Quel che, in effetti, non pare si sia finora considerato a sufficienza è il carattere scandalosamente anomalo delle canzoni stesse e della prima di esse (Nella morte di una donna) in ispecie, che non solo è l’unica leopardiana ispirata ad un fatto di cronaca nera (un delittuoso caso di aborto), ma contraddice, in maniera clamorosa, a tutte le proposizioni di poetica elaborate, fino a quel momento, da Leopardi, presentando aspetti del tutto innovativi rispetto alla sua precedente produzione poetica.
Certo, Nella morte di una donna è l’unica canzone di Leopardi in cui tracimano moduli stilistici enfatici, da romanzo noir, fortemente larmoyants, tipici del peggiore romanticismo «sentimentale»:
Misera, invan le braccia
Spasimate tendesti, ed ambe invano
Sanguinasti le palme a stringer volte,
Come il dolor le caccia,
Gli smaniosi squarci e l’empia mano.
Or io te non appello,
Carnefice nefando, uso ne’ putri
Corpi affondar l’acciaro:
Odimi a te favello
O scellerato amante.

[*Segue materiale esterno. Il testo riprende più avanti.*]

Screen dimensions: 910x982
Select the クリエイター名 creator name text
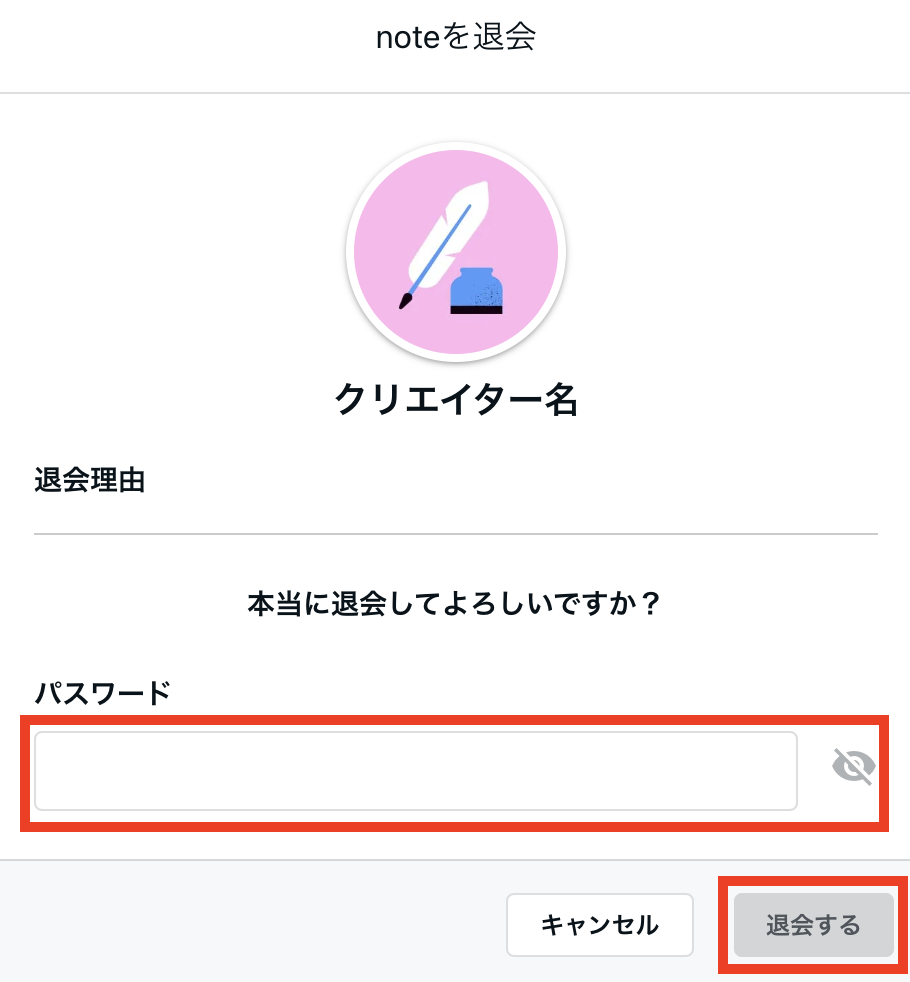point(456,400)
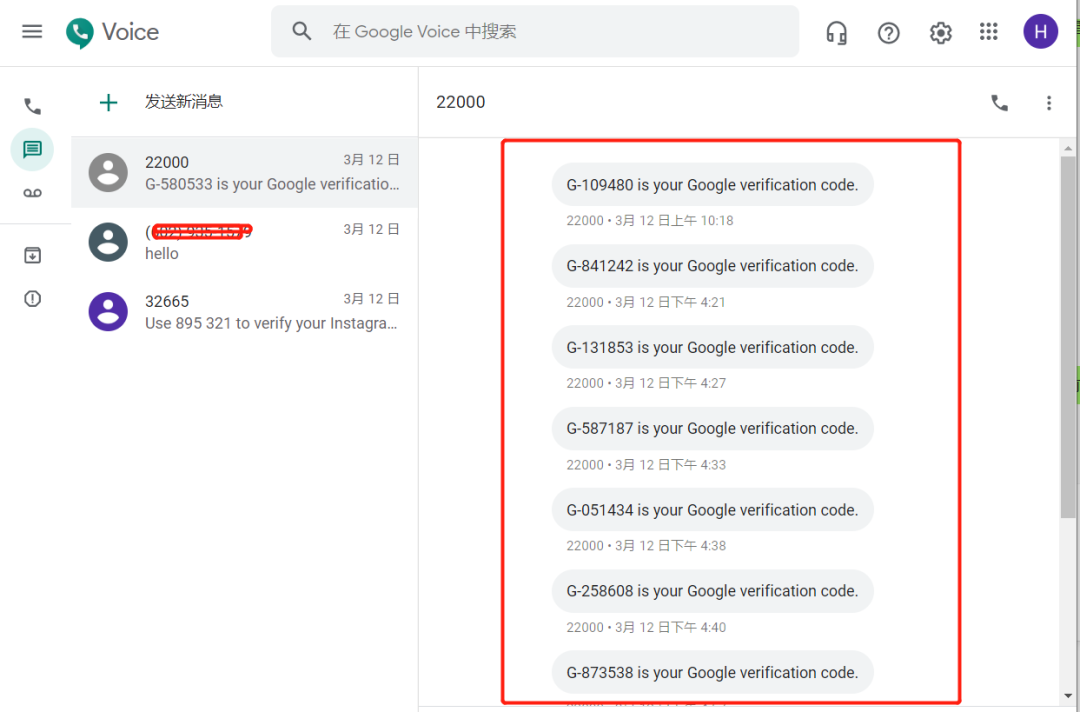Open the Settings gear icon
Image resolution: width=1080 pixels, height=712 pixels.
point(940,33)
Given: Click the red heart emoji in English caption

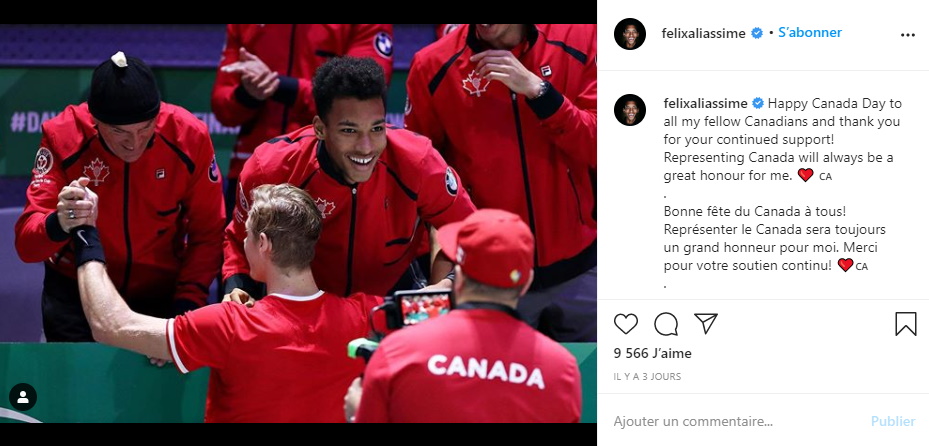Looking at the screenshot, I should [x=805, y=175].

Ecco non serba
La terra il tuo misfatto, e invan l’amaro
Frutto celasti a la diurna luce,
Cui già di sotto all’erba
Ultrice mano al pianto e al sol riduce (pp. 323-324) .
È però del tutto evidente che l’autore implicito di questa canzone sia il poeta romantico contro cui Leopardi aveva scagliato i suoi strali, acuminati, pochi mesi prima, e che Nella morte di una donna sia un perfetto esemplare di poesia «sentimentale», di quel genere di poesia – vale a dire – da lui stesso, contestata in sommo grado, fino a qualche mese prima.

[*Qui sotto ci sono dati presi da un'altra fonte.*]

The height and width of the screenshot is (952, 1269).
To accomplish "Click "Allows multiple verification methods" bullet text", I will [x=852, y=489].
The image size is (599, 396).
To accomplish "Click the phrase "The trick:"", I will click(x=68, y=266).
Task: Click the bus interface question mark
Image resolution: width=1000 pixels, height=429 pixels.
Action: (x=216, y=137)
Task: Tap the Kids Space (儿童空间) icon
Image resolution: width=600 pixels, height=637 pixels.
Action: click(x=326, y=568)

Giacomo è diventato, in altri termini, l’altro da sé, che aveva cercato di annientare: forma estrema, invero, e assoluta di mutabilità (del genio).

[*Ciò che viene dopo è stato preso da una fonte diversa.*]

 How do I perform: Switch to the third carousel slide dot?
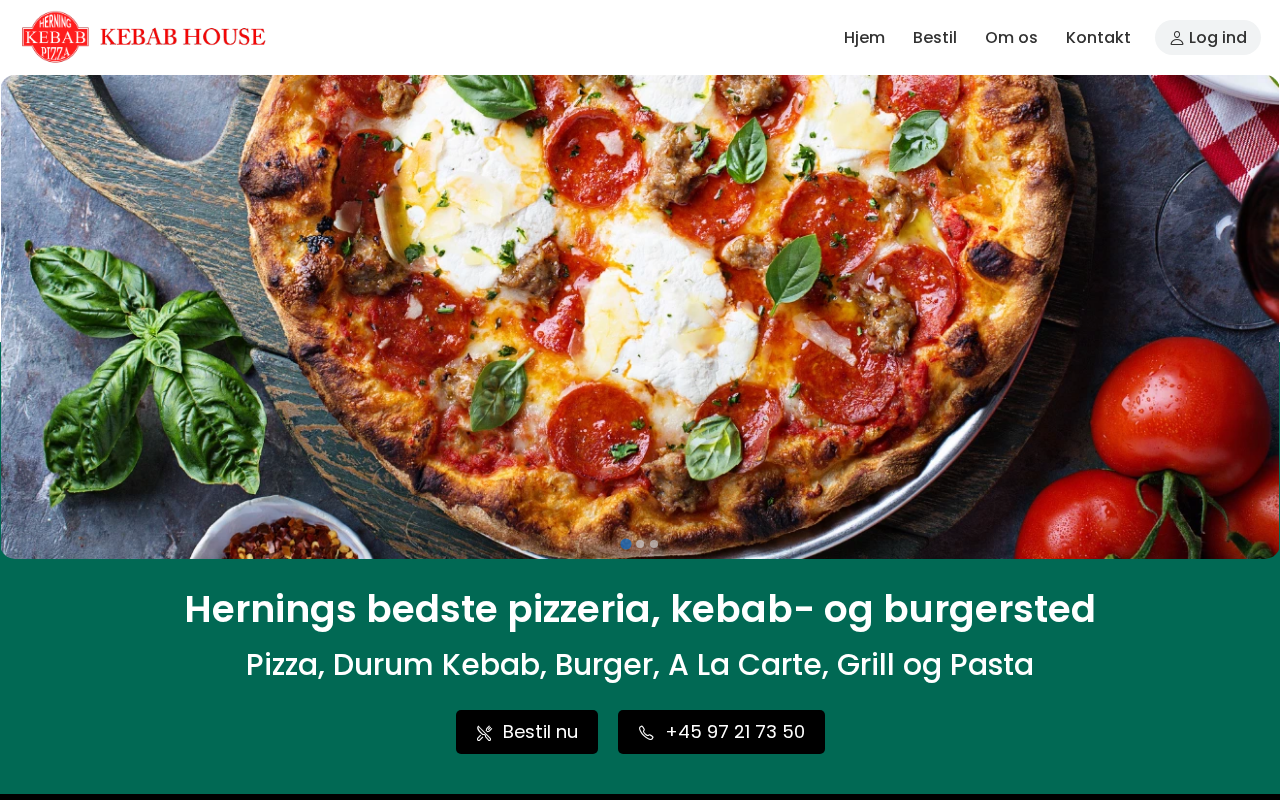point(654,544)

E ha composto un’opera del tutto conforme al modello che aveva dimostrato, pochi mesi prima, di aborrire. Egli non poteva, peraltro, non essere pienamente consapevole della netta diversione, se nel titolo stesso della sua canzone sfoggiava un termine («trucidare»), del quale si era servito, nel Discorso di un italiano intorno alla poesia romantica,[6] per definire, in sintesi, tutto ciò che deprecava della poesia romantica:
Ora non metterò a confronto la delicatezza la tenerezza la soavità del sentimentale antico e nostro, colla ferocia colla barbarie colla bestialità di quello dei romantici propri. Certamente la morte di una donna amata è un soggetto patetico in guisa ch’io stimo che se un poeta, colto da questa sciagura, e cantandola, non fa piangere, gli convenga disperare di poter mai commuovere i cuori. Ma perché l’amore deve essere incestuoso? perché la donna trucidata? perché l’amante una cima di scellerato, e per ogni parte mostruosissimo? Troppe parole si potrebbero spendere intorno a questo argomento, stante che l’orridezza è l’uno dei caratteri più cospicui del sentimentale romantico […] (pp. 938-939).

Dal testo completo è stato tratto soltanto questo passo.